Hillary Clinton defended President Barack Obama’s signature legislation, the Affordable Care Act, during a campaign stop in Baton Rouge on Monday and took aim at her Republican rivals who say they want to repeal “Obamacare.”
“It’s not just a political issue, it’s a moral issue,” the Democratic presidential front-runner told a crowd of 1,200 cheering supporters and schoolchildren at the Louisiana Leadership Institute.Attendees circulated volunteer sign-up sheets and texted their information to the campaign during the rally, which was the first of several stops on Clinton’s latest effort to campaign on the importance of the federal health care law and her plans to protect and build on it.
“I’m not going to let them tear up that law, kick 16 million people off their coverage and force the country to start the health care debate all over again,” she said as supporters waved bright blue “Hillary” signs.
Clinton won several bouts of applause from the friendly crowd, particularly as she took jabs at Gov. Bobby Jindal and U.S. Sen. David Vitter, both Republicans.
Jindal, who is seeking the GOP nomination for president, has been a vocal opponent of Obamacare and has repeatedly called for its repeal.
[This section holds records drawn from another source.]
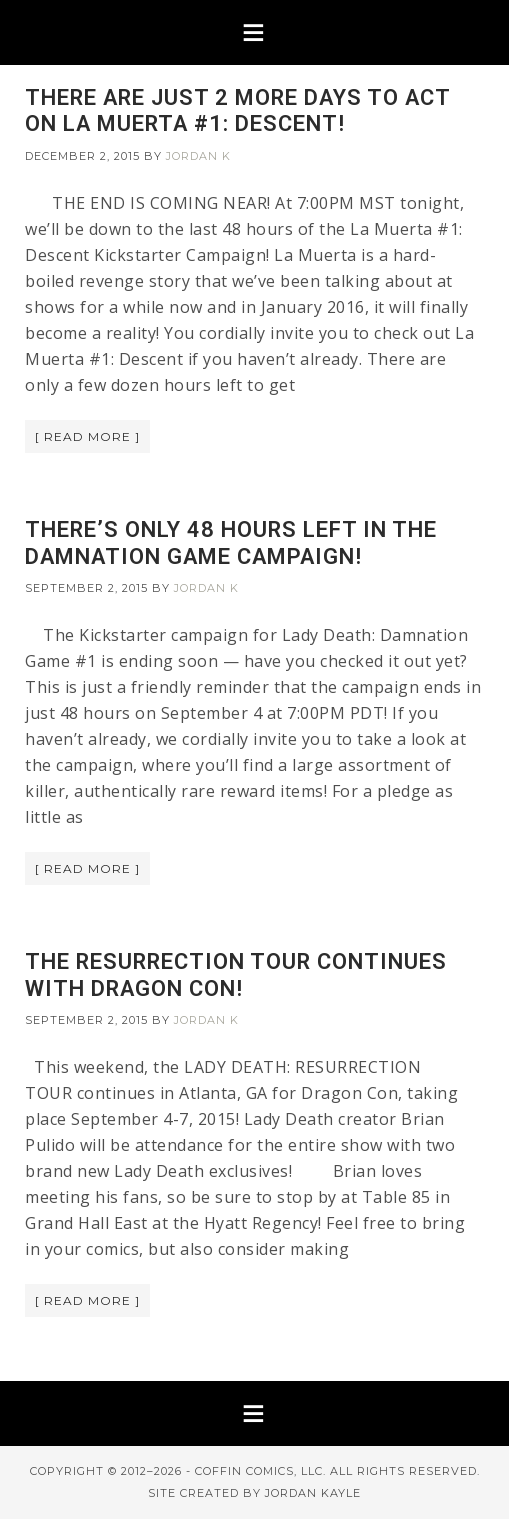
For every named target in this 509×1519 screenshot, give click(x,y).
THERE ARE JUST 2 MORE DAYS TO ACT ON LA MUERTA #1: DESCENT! (237, 110)
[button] (254, 32)
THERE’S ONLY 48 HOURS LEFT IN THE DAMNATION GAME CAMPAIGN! (231, 542)
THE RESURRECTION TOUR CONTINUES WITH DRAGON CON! (236, 974)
He also blocked the state from expanding its Medicaid program for the poor and uninsured through an optional piece of the federal health care law — a point that Clinton was quick to point out.
“He put ideology ahead of the well-being of the people and the families in this state,” Clinton said, noting that some 190,000 people in Louisiana would have been eligible for Medicaid if Jindal had supported expansion.
The ACA has faced near constant backlash from many Republicans since it was signed into law in 2010. Jindal, through his America Next policy group, released hisown proposal to repeal the law and replace it last year.
But Clinton said such a move would be too disruptive and vowed to fight any effort to repeal the law, if elected.
“I want to build on the progress we’ve made. I’ll do more,” she said.
Clinton said she would announce a plan this week to further address health care costs, including rising drug prices.
The equity markets are evidently betting on Hillary. The viral story of the day was of a dudebro hedge fund manager who bought a
drug on the cheap and hiked its price to the stratosphere. Hillary demanded investigation in to price gouging and the entire industry felt the discipline of the market and the expectation she’d do it too. One company who’d gotten a patent from a non profit associate with Perdue for a Tuberculous drug wound up with the patent deal rescinded. The dudebro’s move still stands for the time being.
Mania-prone biotech stocks were in the market’s doghouse Monday, after a 21-word tweet from Democratic presidential candidate Hillary Clinton ripping a drug company’s pricing policy sparked a sharp selloff for the group.
Referencing a New York Times report on a steep price hike for a drug recently acquired by Turing Pharmaceuticals, Clinton lambasted the often-astronomical price tags for specialty drugs being developed by biotech and pharmaceutical companies and pledged to provide a plan to keep such therapeutic costs in check.
You can read more about both situations here.
It’s really interesting to watch the difference between a campaign on fire and one going doing in flames.
What’s on your reading and blogging list today?